A "puddle of heaven"-- that is what a godly Christian home should be! We are to be "a city of refuge in a broken world", a place where comfort & rest for the soul, as well as for the body, can be found. When we pray that "Thy will be done on earth as it is in heaven", we can include our homes in this prayer-- that others will be served, encouraged & built up in Christ through our hospitality.

Another story, this one a real-life example from history, illustrates this concept as well.

William Wilberforce, one of my heros, walked out hospitality his entire life. Despite a schedule that astounded other members of parliament & his fellow activists, he lived in a constant combination of peace (from the Lord) & chaos (the Wilberforce home, full of activists, politicians, children, servants, & pets, was an amazing myriad of frenzy & joy) that delighted & amused his guests.

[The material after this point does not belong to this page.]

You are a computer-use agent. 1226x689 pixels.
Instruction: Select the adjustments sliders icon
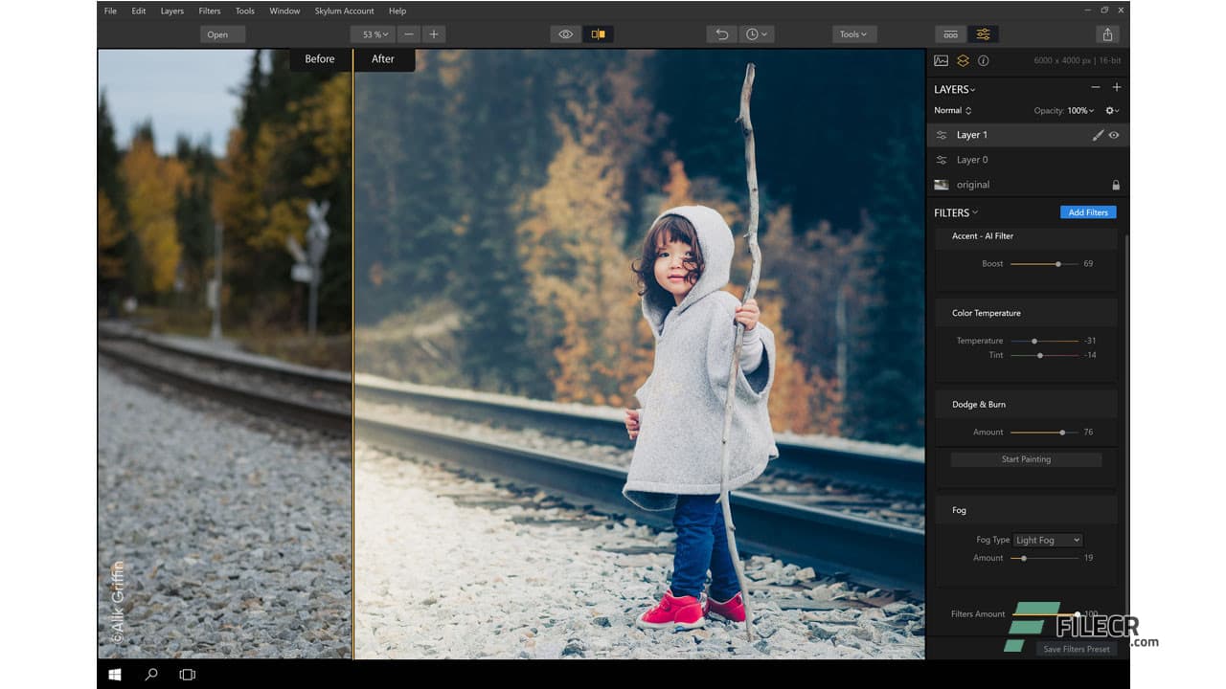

Wilberforce, full of energy, happiness, wisdom, & ADD, loved entertaining & pouring out his home & heart to others. Eric Metaxas, a Wilberforce biographer, records that "People from every station in life, friends and strangers both, could stop for a visit, and did. Pollock (another biographer) tells us that "Kensington Gore became a sort of clearinghouse for British philanthropy and moral reformation, with Wilberforce ready to encourage or advise, or to rebuke..." People would just gather, looking for something from the great man: his blessing on a venture or his signature or his willingness to lend his name to a committee."

Here was a puddle of heaven, albeit a rather chaotic one, that was constantly pouring out blessings on others. But was it the house? No-- it was William Wilberforce, & his family, that created this puddle wherever they went.

I would encourage you to ask the Lord to make your home a "puddle of heaven", & for it to reflect His image more each day. Believe me-- not only will your guests feel refreshed-- your family will, as well. Your children will grow up with the reassurance that, no matter what happens, they can turn to this puddle
for comfort & refreshment whenever they may need it.

May you have a blessed week, filled with the peace & love of our precious Lord & Savior Jesus Christ!